> _Exercise goal_: The word "will" marks the lines to report; pull each of them from the listing.

> _Extracted records_:
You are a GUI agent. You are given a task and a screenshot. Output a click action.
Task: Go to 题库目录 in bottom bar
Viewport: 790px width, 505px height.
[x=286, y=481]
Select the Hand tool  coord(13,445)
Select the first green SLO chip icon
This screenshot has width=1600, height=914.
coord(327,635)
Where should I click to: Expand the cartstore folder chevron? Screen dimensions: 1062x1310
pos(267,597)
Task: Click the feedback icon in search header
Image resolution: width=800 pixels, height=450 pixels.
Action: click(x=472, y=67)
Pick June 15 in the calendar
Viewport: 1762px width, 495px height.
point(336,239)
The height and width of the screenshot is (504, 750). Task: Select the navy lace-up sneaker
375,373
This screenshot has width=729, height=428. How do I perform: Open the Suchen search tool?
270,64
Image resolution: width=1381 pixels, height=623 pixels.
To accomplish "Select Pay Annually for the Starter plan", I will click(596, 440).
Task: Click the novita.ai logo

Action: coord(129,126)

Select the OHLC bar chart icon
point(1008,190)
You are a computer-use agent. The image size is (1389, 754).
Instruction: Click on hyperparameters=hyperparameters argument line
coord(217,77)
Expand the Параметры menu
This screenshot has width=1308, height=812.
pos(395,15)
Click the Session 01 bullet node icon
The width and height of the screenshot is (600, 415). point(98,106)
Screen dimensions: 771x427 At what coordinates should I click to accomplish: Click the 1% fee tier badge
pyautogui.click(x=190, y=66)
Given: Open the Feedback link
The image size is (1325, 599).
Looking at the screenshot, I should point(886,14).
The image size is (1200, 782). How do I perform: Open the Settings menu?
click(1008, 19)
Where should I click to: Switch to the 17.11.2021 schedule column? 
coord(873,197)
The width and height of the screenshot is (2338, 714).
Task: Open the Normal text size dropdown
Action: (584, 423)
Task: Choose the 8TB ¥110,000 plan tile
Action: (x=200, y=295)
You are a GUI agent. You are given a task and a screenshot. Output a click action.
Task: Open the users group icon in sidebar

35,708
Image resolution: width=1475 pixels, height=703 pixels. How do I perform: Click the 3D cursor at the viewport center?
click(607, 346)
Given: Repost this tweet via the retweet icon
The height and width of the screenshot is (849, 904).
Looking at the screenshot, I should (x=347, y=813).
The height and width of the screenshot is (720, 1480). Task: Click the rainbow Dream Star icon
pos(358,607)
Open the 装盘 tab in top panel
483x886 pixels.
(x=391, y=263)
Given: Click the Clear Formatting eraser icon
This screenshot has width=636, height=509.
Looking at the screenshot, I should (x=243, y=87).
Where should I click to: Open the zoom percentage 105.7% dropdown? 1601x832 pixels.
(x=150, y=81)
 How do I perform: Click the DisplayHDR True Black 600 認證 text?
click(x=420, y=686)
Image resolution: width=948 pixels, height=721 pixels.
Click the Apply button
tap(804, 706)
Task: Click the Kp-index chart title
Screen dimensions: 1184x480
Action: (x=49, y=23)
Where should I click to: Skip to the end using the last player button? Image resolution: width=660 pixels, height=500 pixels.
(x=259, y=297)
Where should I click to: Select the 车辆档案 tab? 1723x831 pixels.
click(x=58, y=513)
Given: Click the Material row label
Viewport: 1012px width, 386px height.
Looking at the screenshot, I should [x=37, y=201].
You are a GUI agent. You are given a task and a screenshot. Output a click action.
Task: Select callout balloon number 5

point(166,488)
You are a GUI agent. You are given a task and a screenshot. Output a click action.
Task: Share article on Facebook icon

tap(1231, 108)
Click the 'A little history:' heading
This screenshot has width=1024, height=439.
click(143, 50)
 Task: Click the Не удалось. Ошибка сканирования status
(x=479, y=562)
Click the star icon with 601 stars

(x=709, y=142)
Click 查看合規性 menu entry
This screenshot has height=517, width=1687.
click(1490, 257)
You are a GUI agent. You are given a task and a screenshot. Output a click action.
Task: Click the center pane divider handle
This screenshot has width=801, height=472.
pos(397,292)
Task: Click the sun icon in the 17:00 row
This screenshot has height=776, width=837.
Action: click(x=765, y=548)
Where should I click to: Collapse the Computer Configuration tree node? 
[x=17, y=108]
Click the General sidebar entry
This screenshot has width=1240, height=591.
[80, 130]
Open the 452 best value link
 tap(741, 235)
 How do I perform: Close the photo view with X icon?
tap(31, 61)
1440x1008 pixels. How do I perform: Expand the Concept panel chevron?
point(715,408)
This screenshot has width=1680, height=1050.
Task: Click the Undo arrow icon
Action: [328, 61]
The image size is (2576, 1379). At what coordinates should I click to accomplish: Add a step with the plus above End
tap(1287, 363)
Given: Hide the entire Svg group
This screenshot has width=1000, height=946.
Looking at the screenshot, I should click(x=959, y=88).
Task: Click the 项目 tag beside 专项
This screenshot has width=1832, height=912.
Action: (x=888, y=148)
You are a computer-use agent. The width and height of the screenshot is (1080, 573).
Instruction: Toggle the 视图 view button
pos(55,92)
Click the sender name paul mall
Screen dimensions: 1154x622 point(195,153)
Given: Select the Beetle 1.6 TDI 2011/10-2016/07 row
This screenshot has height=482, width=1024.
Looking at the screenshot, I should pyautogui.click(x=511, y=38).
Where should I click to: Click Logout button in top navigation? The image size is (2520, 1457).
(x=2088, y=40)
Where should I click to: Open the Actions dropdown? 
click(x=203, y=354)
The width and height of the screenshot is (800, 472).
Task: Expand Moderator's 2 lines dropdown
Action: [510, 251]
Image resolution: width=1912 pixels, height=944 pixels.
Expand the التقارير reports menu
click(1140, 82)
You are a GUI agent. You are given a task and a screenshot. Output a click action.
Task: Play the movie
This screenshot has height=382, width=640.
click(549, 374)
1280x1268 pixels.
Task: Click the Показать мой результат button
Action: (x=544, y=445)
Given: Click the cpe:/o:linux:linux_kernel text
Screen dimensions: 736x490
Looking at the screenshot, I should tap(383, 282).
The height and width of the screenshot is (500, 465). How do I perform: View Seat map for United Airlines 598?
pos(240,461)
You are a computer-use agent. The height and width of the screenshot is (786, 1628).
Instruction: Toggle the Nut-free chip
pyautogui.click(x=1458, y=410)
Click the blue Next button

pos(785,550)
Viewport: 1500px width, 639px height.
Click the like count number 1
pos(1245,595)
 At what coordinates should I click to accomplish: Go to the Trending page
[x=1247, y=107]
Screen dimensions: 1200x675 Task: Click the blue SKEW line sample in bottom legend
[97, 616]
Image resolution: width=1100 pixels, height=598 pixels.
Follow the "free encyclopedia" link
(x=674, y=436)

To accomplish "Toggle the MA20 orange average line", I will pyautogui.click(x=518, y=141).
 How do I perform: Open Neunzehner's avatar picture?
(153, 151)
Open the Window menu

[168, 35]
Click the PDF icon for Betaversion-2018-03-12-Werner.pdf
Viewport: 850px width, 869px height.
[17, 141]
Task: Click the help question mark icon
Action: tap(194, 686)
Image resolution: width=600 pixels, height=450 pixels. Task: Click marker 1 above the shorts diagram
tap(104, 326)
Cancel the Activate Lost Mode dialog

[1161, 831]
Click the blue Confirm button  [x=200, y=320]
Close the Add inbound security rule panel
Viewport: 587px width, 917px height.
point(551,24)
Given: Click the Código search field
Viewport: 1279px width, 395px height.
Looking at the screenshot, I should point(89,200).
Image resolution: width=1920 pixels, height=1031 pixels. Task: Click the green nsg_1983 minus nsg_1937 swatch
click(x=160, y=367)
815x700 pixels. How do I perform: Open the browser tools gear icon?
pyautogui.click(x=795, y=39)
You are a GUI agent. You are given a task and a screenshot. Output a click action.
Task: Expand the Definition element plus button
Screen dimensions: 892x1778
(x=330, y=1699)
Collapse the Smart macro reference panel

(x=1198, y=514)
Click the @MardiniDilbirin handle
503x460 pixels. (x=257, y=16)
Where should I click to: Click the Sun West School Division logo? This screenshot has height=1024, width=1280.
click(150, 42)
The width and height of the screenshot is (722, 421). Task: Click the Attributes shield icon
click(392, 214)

> _Reply to the task_:
To accomplish "Select Pay Annually for the Starter plan", I will click(596, 440).
To accomplish "Toggle the MA20 orange average line", I will pyautogui.click(x=518, y=141).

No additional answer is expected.